Home All Groups Group Topic Archive Search About

Best ways for reading and editing text files

Author
19 Mar 2006 11:52 PM
Jim Carlock
I have some Apache log files ranging in size of 500KB that I need
to delete specific lines from and then save it as another file with a
different name.

Before I embark on this, I'd like to get some thoughts on how to
handle this.

Private Function GetTextFromFile(sFile As String) As String
  Dim iFile as Long, s As String
  iFile = FreeFile
  Open sFile For Input As #iFile
  GetTextFromFile = Input$(LOF(iFile), iFile)
  Close #iFile
End Function

And I've not quite decided how to delete the certain lines from
the text file. Basically there will be an IP address at the start of
the line that'll be searching for and then deleting the whole line.
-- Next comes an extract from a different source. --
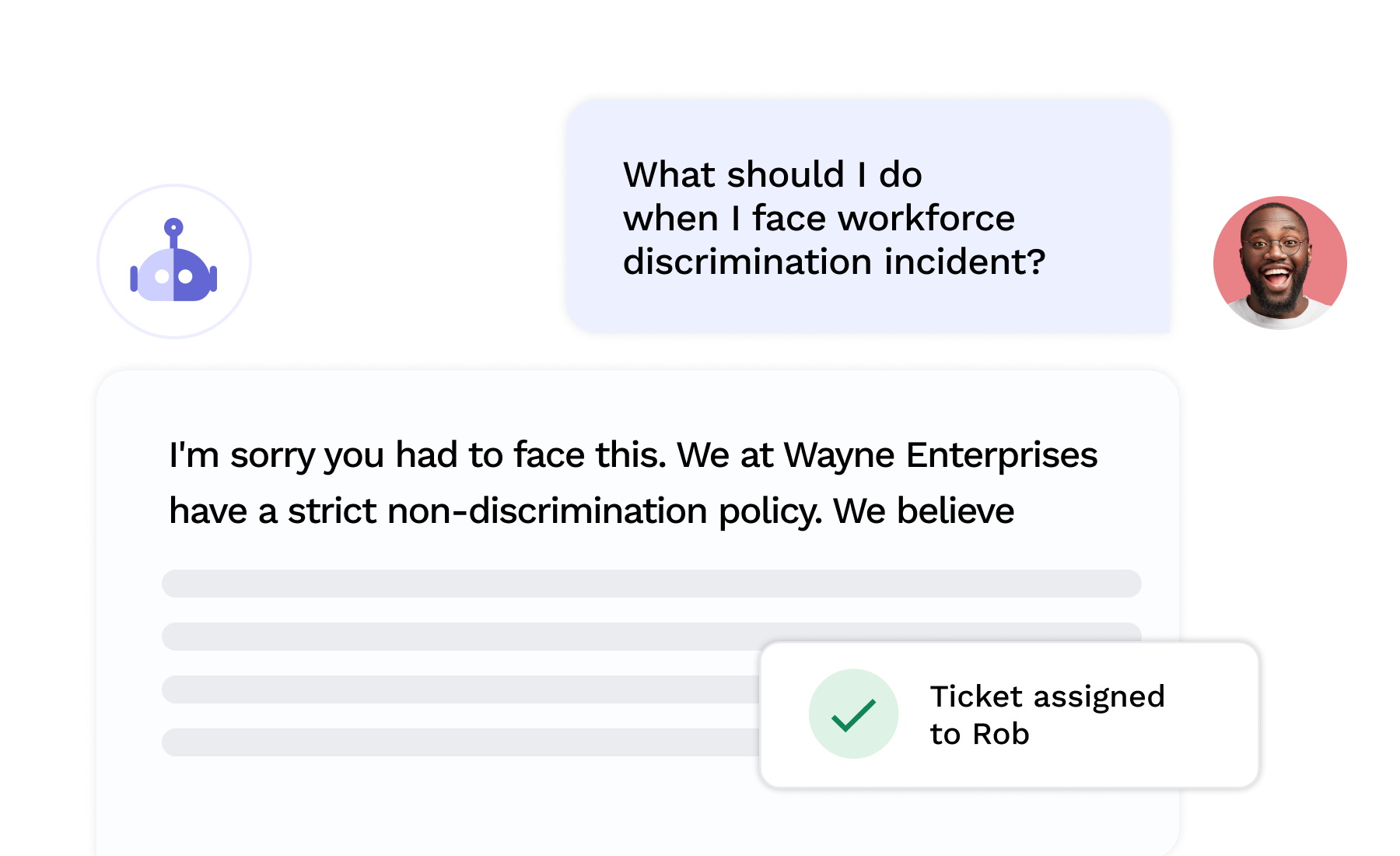
Task: Click the first gray placeholder text line
Action: (652, 584)

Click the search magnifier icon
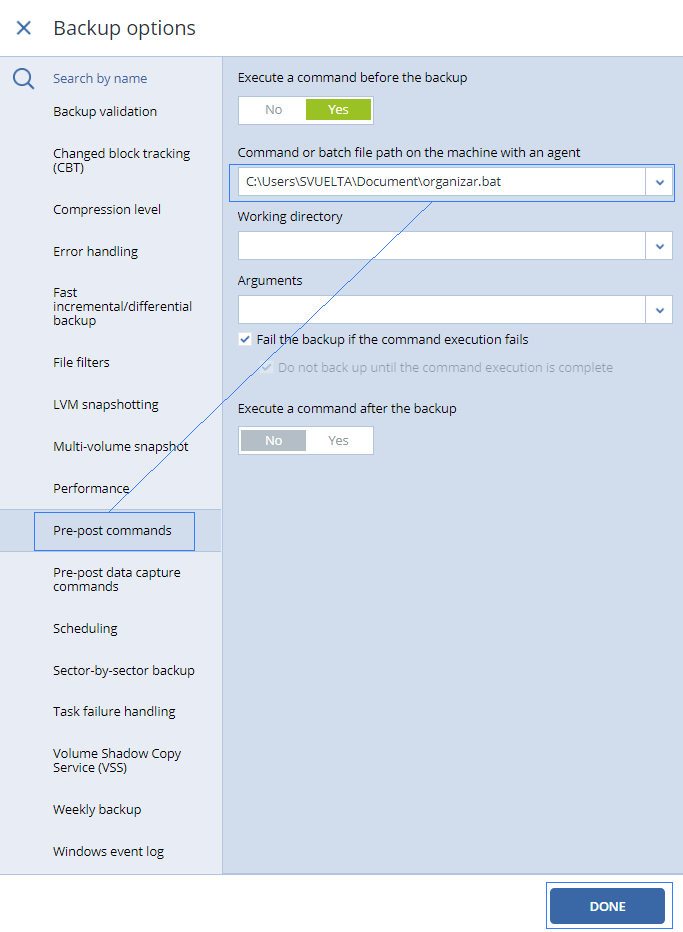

If anyone has a link to where this might have discussed in the
past, that'll be great. I just started looking and it's definitely a
worthwhile topic.

Jim Carlock
Post replies to the group.

Author
20 Mar 2006 2:33 AM
Larry Serflaten
Show quote Hide quote
"Jim Carlock" <anonymous@localhost> wrote
> I have some Apache log files ranging in size of 500KB that I need
> to delete specific lines from and then save it as another file with a
> different name.
>
> Before I embark on this, I'd like to get some thoughts on how to
> handle this.
>
> Private Function GetTextFromFile(sFile As String) As String
>   Dim iFile as Long, s As String
>   iFile = FreeFile
>   Open sFile For Input As #iFile
>   GetTextFromFile = Input$(LOF(iFile), iFile)
>   Close #iFile
> End Function
>
> And I've not quite decided how to delete the certain lines from
> the text file. Basically there will be an IP address at the start of
> the line that'll be searching for and then deleting the whole line.
>


If you are only doing a handful of files, then the straight forward
method you have started with would be easy to implement.  Once
you have the file in a string, you search for the IP and the following
EOL characters using InStr() and delete the line by copying all after
EOL to where you found the IP, using Mid().  Then after doing all the
deletions, you could write the new file to disk.

Do recognise that by reading the file into a string you will convert
the data from the file's ANSI to a string's Unicode (for typical .txt files).
Using a Byte array would avoid that conversion.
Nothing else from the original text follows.